Mit Hochschulabschluss nach Deutschland
Deutschland profitiert von der hoch qualifizierten Zuwanderung aus Südeuropa. Diese Zuwanderung findet in Bereichen statt, in den es zunehmend schwer fällt, geeignetes Personal zu finden. Medizinisches Personal wird in Deutschland und der Schweiz gesucht. Die Vermittlung von Pflegekräften aus dem Ausland hat einen hohen Stellenwert in den Personalabteilungen von Pflegeeinrichtungen und Krankenhäuser. Hinzu kommt die hohe Qualifizierung des medizinischen Personals aus Spanien. Während in Deutschland Gesundheits- und Krankenpfleger eine Berufsausbildung abgeschlossen haben, verfügen Pflegekräfte aus Spanien über ein vierjähriges Studium, das mit dem Titel „grado en enfermería“ abschließt. Das spanische Studium umfasst 240 Credit Points mit insgesamt 6.150 Stunden und befindet sich inhaltlich und vom Zeitumfang auf europäischem Spitzenniveau.
Für die deutsche Gesundheitsversorgung stellen die akademisierten Pflegekräfte aus Spanien nicht nur eine Chance dar, den Notstand auf dem lokalen Pflegemarkt entgegenzuwirken. Die Pflegekräfte erhöhen durch das vierjährige Studium auch die Pflegequalität in den Krankenhäusern. Sie werden auf die Herausforderungen eines modernen Klinikalltages vorbereitet, in dem das Verständnis von komplexen Arbeitsprozessen die Voraussetzung für die Ausübung der Pflege geworden ist. Die Bedienung von hoch technischer Apparatemedizin und die Fähigkeit, aus komplexen Diagnosen einen Pflegeplan zu erstellen, wird im Studium der Pflegewissenschaften erlernt.
Eine Studie aus dem Jahr 2013 belegt, dass der Grad an Akademisierung von Pflegekräften die Sterberate von Patienten beeinflussen kann. Je höher der Anteil an akademisierten Pflegefachkräften, so das „International Journal of Nursing Studies“, umso niedriger ist die Sterberate von Patienten. Durch das Verständnis komplexerer Pflegepraktiken und einen besseren fachlichen Austausch mit den Ärzten, werden die besseren Entscheidungen in lebensentscheidenden Situationen getroffen.

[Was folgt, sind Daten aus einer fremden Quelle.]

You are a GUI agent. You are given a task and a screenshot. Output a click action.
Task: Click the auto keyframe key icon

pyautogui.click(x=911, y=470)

Darüber hinaus stellt die Einwanderung von Ärzten die medizinische Versorgung auf dem Land und in den Behandlungszentren größerer Agglomerationen sicher. Die Ärztevermittlung aus dem Ausland, insbesondere aus Spanien und Südamerika steht auf der Prioritätenliste ganz oben. Sie leistet einen Beitrag, dem Ärztemangel in Deutschland, Österreich und der Schweiz entgegenzuwirken. Voraussetzung für einen Einsatz des medizinischen Personals ist die Sprachkompetenz B2/C1 des Europäischen Referenzrahmens für Sprachen.